(Exercise data)
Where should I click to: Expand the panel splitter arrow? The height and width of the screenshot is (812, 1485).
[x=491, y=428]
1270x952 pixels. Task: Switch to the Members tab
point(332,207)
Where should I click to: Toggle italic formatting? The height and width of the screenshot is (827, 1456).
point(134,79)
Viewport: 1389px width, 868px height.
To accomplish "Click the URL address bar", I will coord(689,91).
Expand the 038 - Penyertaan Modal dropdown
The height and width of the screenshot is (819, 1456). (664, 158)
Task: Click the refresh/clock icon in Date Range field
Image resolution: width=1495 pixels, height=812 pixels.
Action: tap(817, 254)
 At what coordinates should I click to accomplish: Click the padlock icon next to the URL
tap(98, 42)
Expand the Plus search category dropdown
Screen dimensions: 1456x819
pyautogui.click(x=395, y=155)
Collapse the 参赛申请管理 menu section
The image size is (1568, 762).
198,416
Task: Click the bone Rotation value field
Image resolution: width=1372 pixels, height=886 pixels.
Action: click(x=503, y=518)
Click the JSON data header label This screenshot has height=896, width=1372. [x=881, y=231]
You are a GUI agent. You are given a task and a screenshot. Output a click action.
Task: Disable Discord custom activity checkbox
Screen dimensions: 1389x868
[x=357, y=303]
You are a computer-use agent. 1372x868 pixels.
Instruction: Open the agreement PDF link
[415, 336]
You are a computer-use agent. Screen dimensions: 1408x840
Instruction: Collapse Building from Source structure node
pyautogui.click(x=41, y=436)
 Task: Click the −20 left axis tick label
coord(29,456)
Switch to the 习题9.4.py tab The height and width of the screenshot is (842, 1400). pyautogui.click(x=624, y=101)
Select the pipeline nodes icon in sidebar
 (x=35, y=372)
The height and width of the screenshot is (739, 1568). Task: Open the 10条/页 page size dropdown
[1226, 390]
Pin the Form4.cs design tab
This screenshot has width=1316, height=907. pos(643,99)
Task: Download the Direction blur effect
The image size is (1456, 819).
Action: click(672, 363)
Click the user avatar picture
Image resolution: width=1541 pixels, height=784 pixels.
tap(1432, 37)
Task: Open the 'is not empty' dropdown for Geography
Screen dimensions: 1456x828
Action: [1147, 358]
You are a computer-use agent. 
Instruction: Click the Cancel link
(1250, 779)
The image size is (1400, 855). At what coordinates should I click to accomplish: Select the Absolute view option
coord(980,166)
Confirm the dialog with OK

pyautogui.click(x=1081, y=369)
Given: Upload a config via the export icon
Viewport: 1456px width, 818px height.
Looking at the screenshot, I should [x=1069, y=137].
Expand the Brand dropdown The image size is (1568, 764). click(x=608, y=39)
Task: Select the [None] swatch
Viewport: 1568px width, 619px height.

(The problem) Each record above is to be written out again, without any change.

(Result of this exercise)
Where should I click to: Expand the panel splitter arrow? The height and width of the screenshot is (812, 1485).
[x=491, y=428]
1270x952 pixels. Task: Switch to the Members tab
point(332,207)
Where should I click to: Toggle italic formatting? The height and width of the screenshot is (827, 1456).
point(134,79)
Viewport: 1389px width, 868px height.
To accomplish "Click the URL address bar", I will coord(689,91).
Expand the 038 - Penyertaan Modal dropdown
The height and width of the screenshot is (819, 1456). (664, 158)
Task: Click the refresh/clock icon in Date Range field
Image resolution: width=1495 pixels, height=812 pixels.
Action: tap(817, 254)
 At what coordinates should I click to accomplish: Click the padlock icon next to the URL
tap(98, 42)
Expand the Plus search category dropdown
Screen dimensions: 1456x819
pyautogui.click(x=395, y=155)
Collapse the 参赛申请管理 menu section
The image size is (1568, 762).
198,416
Task: Click the bone Rotation value field
Image resolution: width=1372 pixels, height=886 pixels.
Action: click(x=503, y=518)
Click the JSON data header label This screenshot has height=896, width=1372. [x=881, y=231]
You are a GUI agent. You are given a task and a screenshot. Output a click action.
Task: Disable Discord custom activity checkbox
Screen dimensions: 1389x868
[x=357, y=303]
You are a computer-use agent. 1372x868 pixels.
Instruction: Open the agreement PDF link
[415, 336]
You are a computer-use agent. Screen dimensions: 1408x840
Instruction: Collapse Building from Source structure node
pyautogui.click(x=41, y=436)
 Task: Click the −20 left axis tick label
coord(29,456)
Switch to the 习题9.4.py tab The height and width of the screenshot is (842, 1400). pyautogui.click(x=624, y=101)
Select the pipeline nodes icon in sidebar
 (x=35, y=372)
The height and width of the screenshot is (739, 1568). Task: Open the 10条/页 page size dropdown
[1226, 390]
Pin the Form4.cs design tab
This screenshot has width=1316, height=907. pos(643,99)
Task: Download the Direction blur effect
The image size is (1456, 819).
Action: click(672, 363)
Click the user avatar picture
Image resolution: width=1541 pixels, height=784 pixels.
tap(1432, 37)
Task: Open the 'is not empty' dropdown for Geography
Screen dimensions: 1456x828
Action: [1147, 358]
You are a computer-use agent. 
Instruction: Click the Cancel link
(1250, 779)
The image size is (1400, 855). At what coordinates should I click to accomplish: Select the Absolute view option
coord(980,166)
Confirm the dialog with OK

pyautogui.click(x=1081, y=369)
Given: Upload a config via the export icon
Viewport: 1456px width, 818px height.
Looking at the screenshot, I should [x=1069, y=137].
Expand the Brand dropdown The image size is (1568, 764). click(x=608, y=39)
Task: Select the [None] swatch
Viewport: 1568px width, 619px height.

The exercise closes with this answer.